TIME magazine featured Professor of Economics Stephen Wu's research on the relationship between police force leadership and fatal shootings in an article titled ‘Leadership Matters.’ Researcher Says Rate of Fatal Police Shootings Is Lower in Cities with Black Police Chiefs. Among Wu’s significant findings published in the June 26 article are these:
- The per capita rate of fatal shootings by officers is approximately 65% lower in African-American-led police forces than for White-led police forces in the 60 largest cities in the United States. For a city of 1 million people, this would roughly translate to the equivalent of the difference between having 21 deadly shootings in a five-year period vs. 35 shootings in that same period.

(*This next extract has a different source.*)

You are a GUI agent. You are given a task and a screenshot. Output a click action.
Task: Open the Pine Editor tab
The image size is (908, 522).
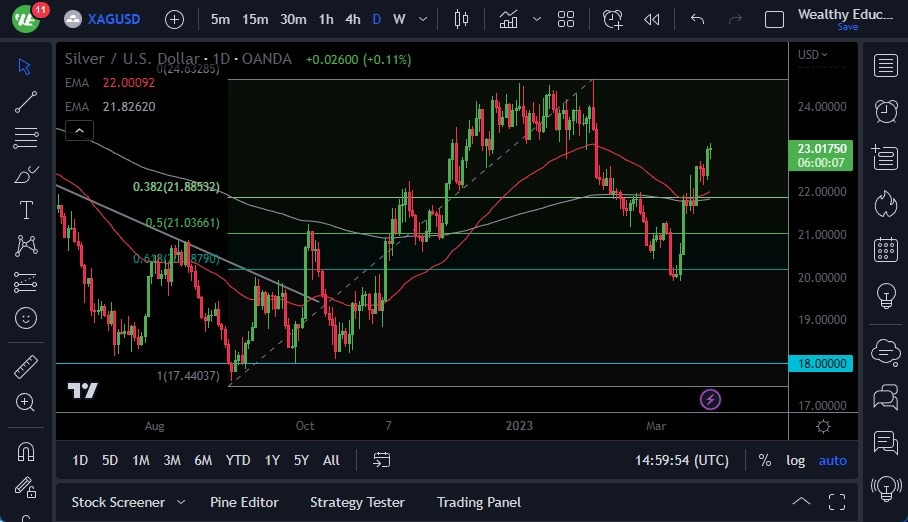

- The rate for Hispanic-led police forces is also lower than for White-led police forces.
- For the 20 cities with the highest rates of fatal police shootings, 15 have police departments led by Whites, while for the 20 cities with the lowest rates, 13 have police departments led by Blacks.

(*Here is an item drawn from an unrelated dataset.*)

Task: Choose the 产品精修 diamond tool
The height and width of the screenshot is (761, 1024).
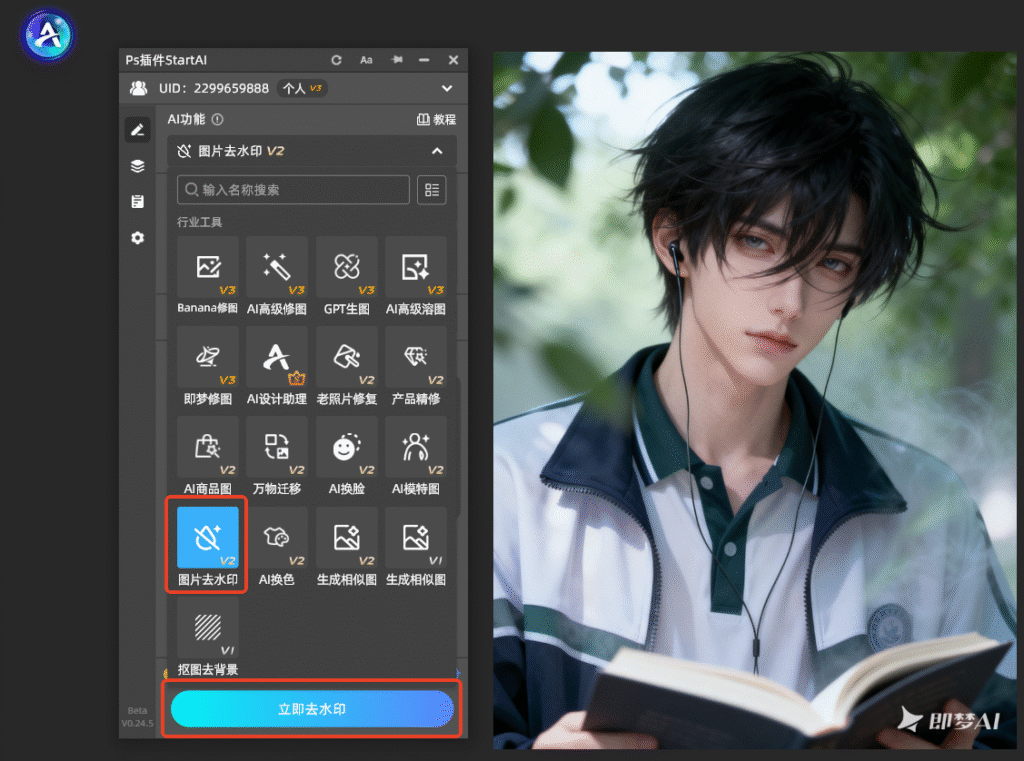Action: (416, 366)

“A lot of people will talk about training and the racial makeup of officers,” Wu explains in the article. “It’s not just about the overall police force. Leadership matters.”
According to the article, Wu’s research does not include data on police killings that weren’t gun deaths, but it suggests diversifying the highest levels of leadership may be a logical way forward in at least reducing fatal police shootings.

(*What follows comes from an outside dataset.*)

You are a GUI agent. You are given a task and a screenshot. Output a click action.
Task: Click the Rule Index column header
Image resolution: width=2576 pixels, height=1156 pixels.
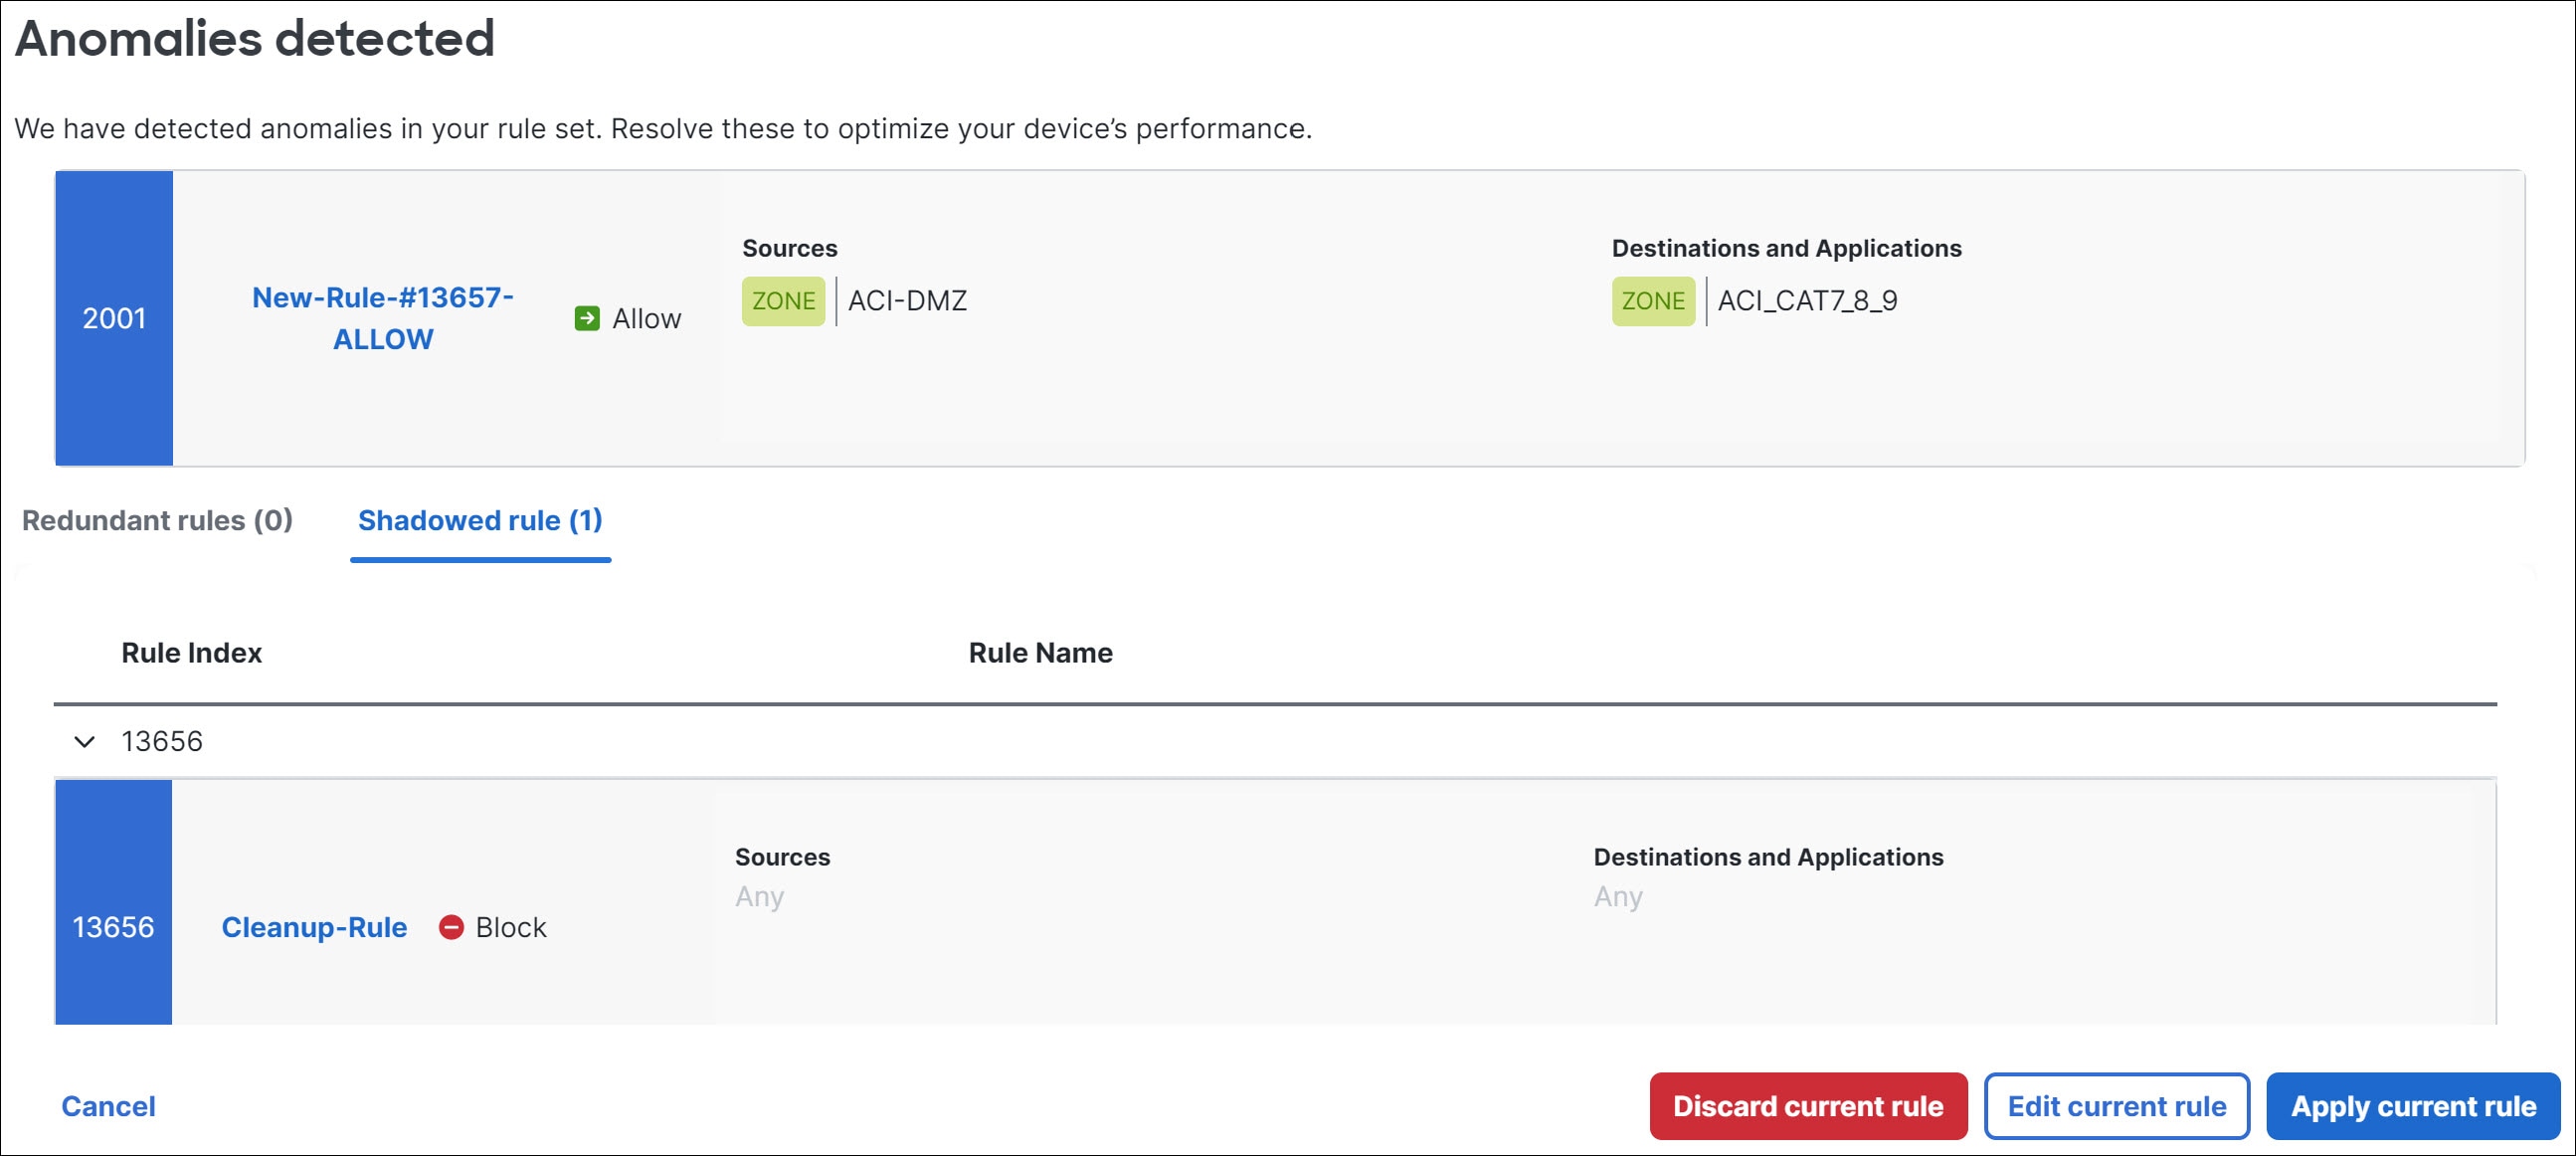(191, 653)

In his research, Wu found that these differences in rates of deadly shootings continue to hold after accounting for difference in crime rates across cities. Although racial makeup of a police department is also a significant predictor of shootings (departments with more Black officers have fewer deadly shootings), the impact of high-level leadership remains even after accounting for the differences in the overall diversity of a city’s police force.
Wu used several sources of data for his analysis. To determine rates of fatal shootings in different cities between January 1, 2015, and June 1, 2020, he used the Washington Post’s Fatal Force Database, considered one of the most comprehensive databases of lethal shootings by law enforcement officers. He also used United States Census Bureau data and the Federal Bureau of Investigation’s 2017 Uniform Crime Report, among other sources.
Wu's research was also included in a Wall Street Journal article titled In Diverse North Charleston, Where Most Police Officers are White, A Black Chief Tries to Bridge the Divide, and in The Hill and The Daily Mail (UK).